A Polícia Militar do Amazonas (PMAM), por meio da Companhia de Operações Especiais (COE), realizou no domingo (1º/06) a maior apreensão de drogas da história do estado, interceptando 6,5 toneladas de entorpecentes, incluindo maconha skunk e cocaína, no rio Solimões, próximo ao município de Manacapuru (68 km de Manaus). A operação, que contou com apoio da Força Integrada de Combate ao Crime Organizado (FICCO/AM) da Polícia Federal (PF) e da DIRANDRO da Polícia Nacional do Peru, também apreendeu um arsenal de guerra, incluindo sete fuzis, uma metralhadora calibre .50, um lançador de granadas, e 5.698 munições. O prejuízo ao crime organizado é estimado em R$ 270 milhões.
Detalhes da Operação
A ação começou após uma denúncia anônima e um trabalho de inteligência coordenado entre as forças de segurança. Por volta das 22h, equipes da COE abordaram uma lancha blindada equipada com seis motores no rio Solimões. Ao perceberem a aproximação policial, os ocupantes da embarcação abriram fogo, iniciando um confronto que durou cerca de 30 a 40 minutos, segundo o comandante do Comando de Policiamento Especializado (CPE), coronel Alysson Lima. Dois suspeitos foram atingidos, socorridos pela equipe, mas não resistiram aos ferimentos. Outros ocupantes, estimados em cerca de seis, fugiram pela mata.

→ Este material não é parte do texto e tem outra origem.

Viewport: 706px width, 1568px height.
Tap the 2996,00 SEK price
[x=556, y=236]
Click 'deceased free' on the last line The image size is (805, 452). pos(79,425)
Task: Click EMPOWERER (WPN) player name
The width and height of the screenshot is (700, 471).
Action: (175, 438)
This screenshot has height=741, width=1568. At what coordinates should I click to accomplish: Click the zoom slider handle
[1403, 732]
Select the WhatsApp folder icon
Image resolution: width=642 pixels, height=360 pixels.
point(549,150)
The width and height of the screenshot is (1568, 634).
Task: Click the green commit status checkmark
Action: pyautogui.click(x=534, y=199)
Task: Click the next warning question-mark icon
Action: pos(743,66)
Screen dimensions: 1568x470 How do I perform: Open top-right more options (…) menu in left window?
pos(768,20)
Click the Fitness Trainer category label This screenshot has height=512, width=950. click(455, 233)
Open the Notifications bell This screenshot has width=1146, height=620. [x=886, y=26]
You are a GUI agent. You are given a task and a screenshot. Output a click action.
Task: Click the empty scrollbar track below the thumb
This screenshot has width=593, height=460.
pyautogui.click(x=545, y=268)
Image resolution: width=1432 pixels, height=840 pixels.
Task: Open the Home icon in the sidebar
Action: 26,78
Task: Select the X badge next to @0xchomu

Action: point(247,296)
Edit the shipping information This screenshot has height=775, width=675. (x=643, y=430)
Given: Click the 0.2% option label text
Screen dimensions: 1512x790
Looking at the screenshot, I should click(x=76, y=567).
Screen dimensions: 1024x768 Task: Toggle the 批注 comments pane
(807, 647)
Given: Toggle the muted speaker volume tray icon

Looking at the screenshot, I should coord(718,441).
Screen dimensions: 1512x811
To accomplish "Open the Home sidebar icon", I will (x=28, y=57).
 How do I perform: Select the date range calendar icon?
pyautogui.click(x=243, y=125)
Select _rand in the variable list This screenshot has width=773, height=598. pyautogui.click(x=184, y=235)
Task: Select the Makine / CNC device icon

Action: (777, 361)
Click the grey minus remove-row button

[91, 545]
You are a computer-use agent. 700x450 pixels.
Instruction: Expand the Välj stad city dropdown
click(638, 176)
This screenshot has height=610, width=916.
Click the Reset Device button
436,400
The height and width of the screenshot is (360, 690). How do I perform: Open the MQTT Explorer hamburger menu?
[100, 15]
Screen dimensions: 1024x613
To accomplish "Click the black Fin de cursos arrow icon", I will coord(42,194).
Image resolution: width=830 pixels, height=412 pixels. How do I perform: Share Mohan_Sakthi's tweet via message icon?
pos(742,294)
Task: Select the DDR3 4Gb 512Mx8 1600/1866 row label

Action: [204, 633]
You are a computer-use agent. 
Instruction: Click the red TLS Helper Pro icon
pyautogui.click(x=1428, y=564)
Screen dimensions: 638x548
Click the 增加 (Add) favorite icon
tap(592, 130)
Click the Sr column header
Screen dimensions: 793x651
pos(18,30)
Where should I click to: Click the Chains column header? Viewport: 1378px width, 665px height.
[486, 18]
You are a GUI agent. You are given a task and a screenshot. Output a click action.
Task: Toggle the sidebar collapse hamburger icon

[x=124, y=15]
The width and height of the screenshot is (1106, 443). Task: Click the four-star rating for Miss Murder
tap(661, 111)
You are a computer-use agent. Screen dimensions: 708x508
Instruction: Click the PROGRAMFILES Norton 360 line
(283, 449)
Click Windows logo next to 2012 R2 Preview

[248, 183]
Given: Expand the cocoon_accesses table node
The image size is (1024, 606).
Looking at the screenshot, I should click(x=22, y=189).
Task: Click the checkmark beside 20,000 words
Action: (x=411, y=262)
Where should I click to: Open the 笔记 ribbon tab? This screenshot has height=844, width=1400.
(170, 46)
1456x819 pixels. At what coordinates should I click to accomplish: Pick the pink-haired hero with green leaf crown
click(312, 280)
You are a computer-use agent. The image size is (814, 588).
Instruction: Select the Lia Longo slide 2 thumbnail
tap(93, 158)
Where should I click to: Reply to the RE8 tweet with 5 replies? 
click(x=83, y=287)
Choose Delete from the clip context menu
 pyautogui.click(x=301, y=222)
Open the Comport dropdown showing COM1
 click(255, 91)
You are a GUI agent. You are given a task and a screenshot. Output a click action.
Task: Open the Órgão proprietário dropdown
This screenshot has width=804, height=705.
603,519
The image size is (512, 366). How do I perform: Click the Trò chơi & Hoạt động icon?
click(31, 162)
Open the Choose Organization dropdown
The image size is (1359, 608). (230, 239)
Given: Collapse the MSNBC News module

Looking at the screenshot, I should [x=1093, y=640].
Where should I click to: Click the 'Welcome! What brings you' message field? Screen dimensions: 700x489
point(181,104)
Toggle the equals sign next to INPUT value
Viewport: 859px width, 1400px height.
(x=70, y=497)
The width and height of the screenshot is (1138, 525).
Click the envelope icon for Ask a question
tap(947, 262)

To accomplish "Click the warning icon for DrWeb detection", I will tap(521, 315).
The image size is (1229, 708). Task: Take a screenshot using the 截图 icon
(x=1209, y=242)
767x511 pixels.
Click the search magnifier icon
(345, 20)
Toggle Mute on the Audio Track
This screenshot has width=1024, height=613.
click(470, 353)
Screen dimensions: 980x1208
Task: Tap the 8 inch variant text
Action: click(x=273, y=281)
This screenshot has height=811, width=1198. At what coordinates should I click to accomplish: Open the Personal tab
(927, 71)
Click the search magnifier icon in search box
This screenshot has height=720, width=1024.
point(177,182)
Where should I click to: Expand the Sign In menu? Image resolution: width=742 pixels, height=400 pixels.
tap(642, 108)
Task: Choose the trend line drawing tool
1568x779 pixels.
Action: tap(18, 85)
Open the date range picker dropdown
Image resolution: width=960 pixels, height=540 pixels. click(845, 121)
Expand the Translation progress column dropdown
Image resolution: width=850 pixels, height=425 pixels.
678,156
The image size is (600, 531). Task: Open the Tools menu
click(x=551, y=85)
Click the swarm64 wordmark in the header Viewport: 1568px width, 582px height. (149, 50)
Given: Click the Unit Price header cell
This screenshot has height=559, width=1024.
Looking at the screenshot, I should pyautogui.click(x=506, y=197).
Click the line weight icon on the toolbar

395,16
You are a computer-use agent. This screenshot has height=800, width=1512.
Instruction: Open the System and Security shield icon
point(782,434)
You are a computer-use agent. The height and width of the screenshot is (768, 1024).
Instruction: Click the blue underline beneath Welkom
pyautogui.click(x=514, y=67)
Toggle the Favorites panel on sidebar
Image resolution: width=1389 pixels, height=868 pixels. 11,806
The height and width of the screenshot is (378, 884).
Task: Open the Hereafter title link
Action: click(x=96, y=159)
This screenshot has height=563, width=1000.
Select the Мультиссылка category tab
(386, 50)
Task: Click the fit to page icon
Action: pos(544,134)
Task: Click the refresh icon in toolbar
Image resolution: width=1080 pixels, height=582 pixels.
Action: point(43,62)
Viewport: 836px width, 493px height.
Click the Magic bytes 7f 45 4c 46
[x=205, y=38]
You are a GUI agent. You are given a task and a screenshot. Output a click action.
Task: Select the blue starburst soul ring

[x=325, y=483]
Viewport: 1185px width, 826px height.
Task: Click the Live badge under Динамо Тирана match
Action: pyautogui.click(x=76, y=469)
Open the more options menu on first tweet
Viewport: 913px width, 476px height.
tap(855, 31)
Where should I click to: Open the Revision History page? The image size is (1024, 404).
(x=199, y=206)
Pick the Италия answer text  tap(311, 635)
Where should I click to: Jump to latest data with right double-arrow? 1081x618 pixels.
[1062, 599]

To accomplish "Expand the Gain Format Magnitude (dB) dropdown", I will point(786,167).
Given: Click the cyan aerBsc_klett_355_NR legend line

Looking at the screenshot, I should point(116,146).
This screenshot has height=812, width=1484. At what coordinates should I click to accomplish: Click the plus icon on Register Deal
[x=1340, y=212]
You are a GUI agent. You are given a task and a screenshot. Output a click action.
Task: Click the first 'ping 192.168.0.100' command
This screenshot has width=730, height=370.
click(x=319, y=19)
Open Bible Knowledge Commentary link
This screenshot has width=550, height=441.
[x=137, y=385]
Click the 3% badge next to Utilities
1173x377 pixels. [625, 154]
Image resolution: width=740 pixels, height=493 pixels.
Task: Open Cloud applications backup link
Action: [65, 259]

O material apreendido inclui:
- 6,5 toneladas de entorpecentes (maconha skunk e cocaína);
- Sete fuzis (calibres 7,62 e .223);
- Uma metralhadora calibre .50;
- Uma metralhadora calibre 7,62;
- 5.698 munições de diversos calibres;
- 102 carregadores;
- Um lançador de granadas;
- Uma lancha blindada com seis motores;
- Dois celulares;
- R$ 2,5 mil em espécie.
A lancha, descrita como de alta performance, foi projetada para navegar em rios de difícil acesso, com capacidade de escapar de ações policiais, segundo a CNN Brasil. As investigações apontam que a carga vinha da tríplice fronteira (Brasil, Colômbia e Peru), uma rota tradicional do narcotráfico sul-americano.
Perspectivas
A apreensão de 6,5 toneladas supera o recorde anterior de 4,3 toneladas em Benjamin Constant e consolida Manacapuru como um ponto crítico no combate ao tráfico. A FICCO/AM e a DIRANDRO continuarão investigando para identificar os líderes da operação criminosa, que podem estar ligados a facções como o Comando Vermelho ou cartéis internacionais. A Polícia Federal assumiu os procedimentos legais, e o material será periciado para rastrear sua origem, possivelmente na Colômbia ou no Peru.
A SSP-AM solicita que denúncias sobre atividades criminosas sejam feitas pelo 181, garantindo sigilo. A operação reforça a importância de investimentos em inteligência, bases fluviais, e cooperação internacional para enfrentar o narcotráfico na Amazônia, enquanto a população de Manacapuru espera maior segurança após o impacto da ação.